“He was pretty much what [former Republican House Speaker] Newt Gingrich wanted. Someone to drink the Kool-Aid and take orders and do whatever is expected. I never knew him to do anything but toe the party line.” – U.S. Rep. Marion Berry (D‑AR), speaking of a former colleague.
What’s wrong with drinking Kool-Aid, especially in a summer like this? I drank plenty growing up and look at me (not too closely). But the phrase drink the Kool-Aid has come to mean “to accept an argument wholeheartedly or blindly” or the milder “to become a firm believer in something.” Its origin is in the Jonestown, Guyana, catastrophe of 1978. Hundreds of members of the Peoples Temple cult committed suicide by drinking a cyanide-laced beverage, allegedly Kool-Aid, provided by their leader, Jim Jones. Some say the drink of choice was actually Flav-R-Aid, which has been described as a British knock-off of Kool-Aid, but it’s Kool-Aid that has entered the language.
The earliest citation for the phrase is from 1987. Coincidentally, it dealt with one Marion Barry, then the mayor of Washington. When Barry failed to appear for a radio talk show, the host said, “But if Marion Barry disrespects us, we will cry out … We will not blindly drink the Kool-Aid any longer.” The host’s remarks were published in the Washington Post.
Congressman Berry is a plainspoken sort.

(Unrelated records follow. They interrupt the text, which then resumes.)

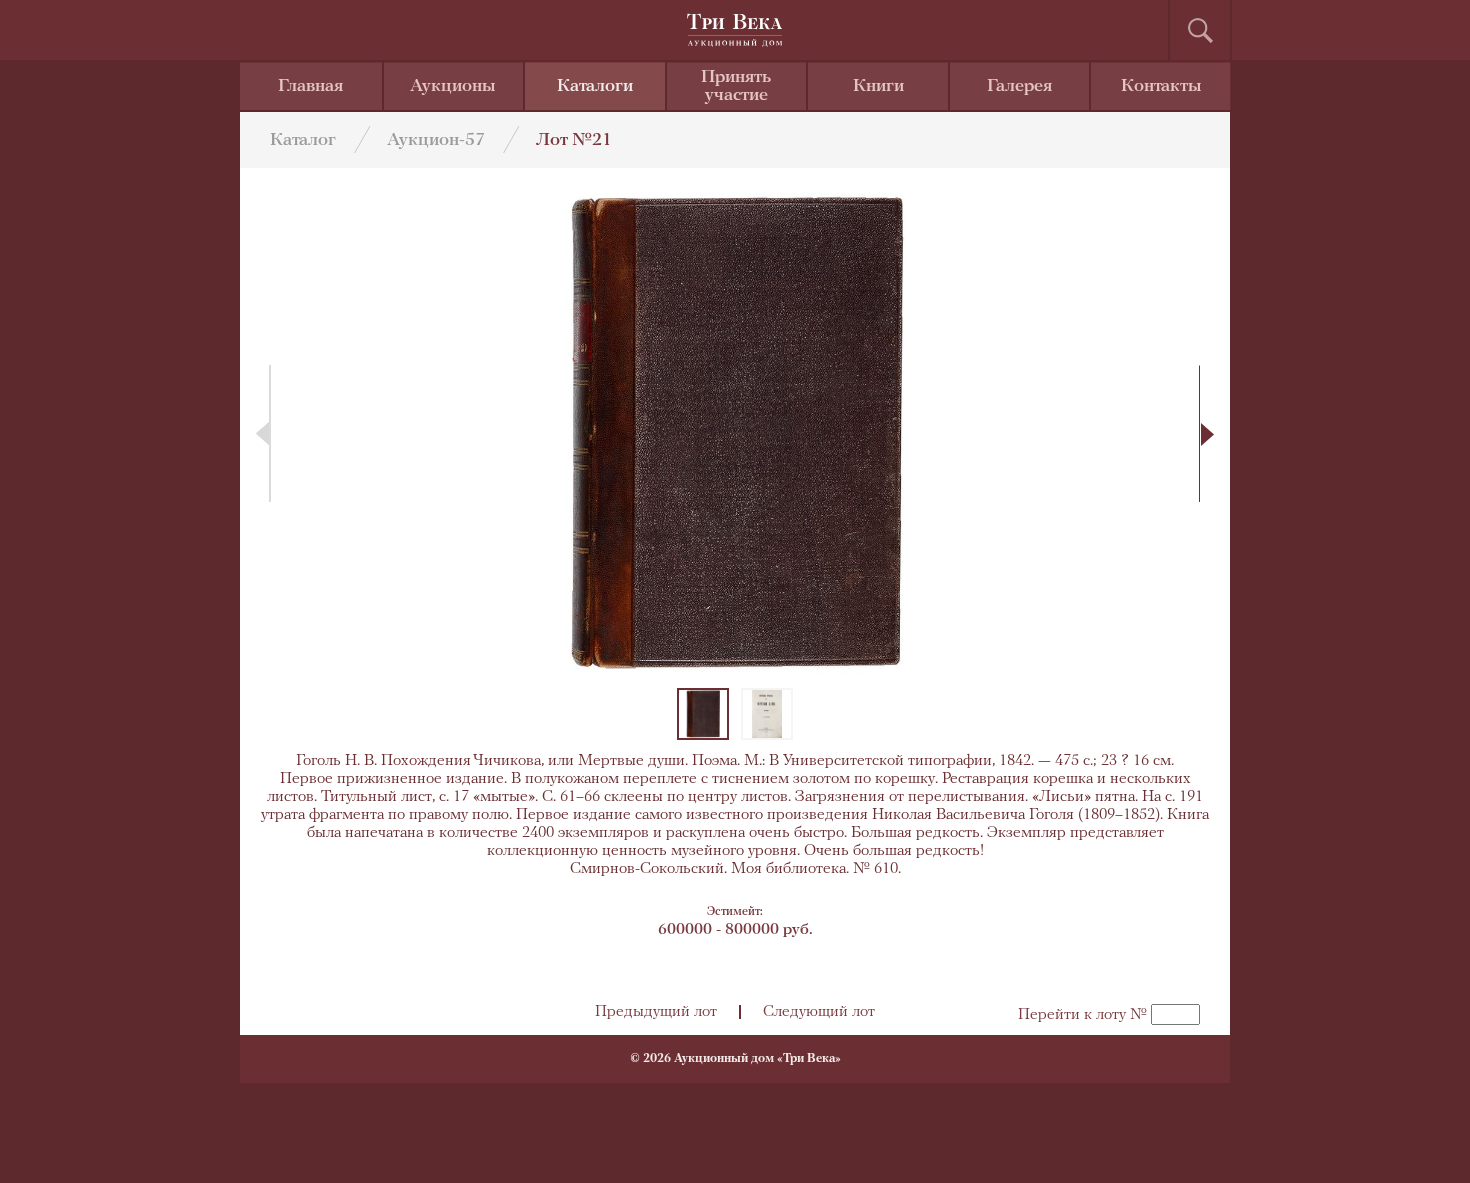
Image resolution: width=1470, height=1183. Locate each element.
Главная (310, 87)
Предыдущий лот (656, 1012)
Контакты (1161, 87)
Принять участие (736, 87)
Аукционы (453, 87)
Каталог (303, 141)
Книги (878, 87)
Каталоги (595, 87)
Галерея (1019, 87)
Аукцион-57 (436, 141)
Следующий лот (819, 1012)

He once called a Republican representative from Texas “a Howdy Doody-looking nimrod.”
“But if they imply that from what I’ve said, I’m not going to argue with them.” Fred Keding writes, “Shouldn’t that be infer?”
I’d say yes, but Random House says that infer and imply have been used interchangeably since the 16th century “by speakers and writers of unquestioned ability and eminence. … ” Still, many 20th-century usage guides insist on a distinction between the two words, RH says, adding “Although the claimed distinction has probably existed chiefly in the pronouncements of usage guides … [it] too has a long history and is widely observed by many speakers and writers.”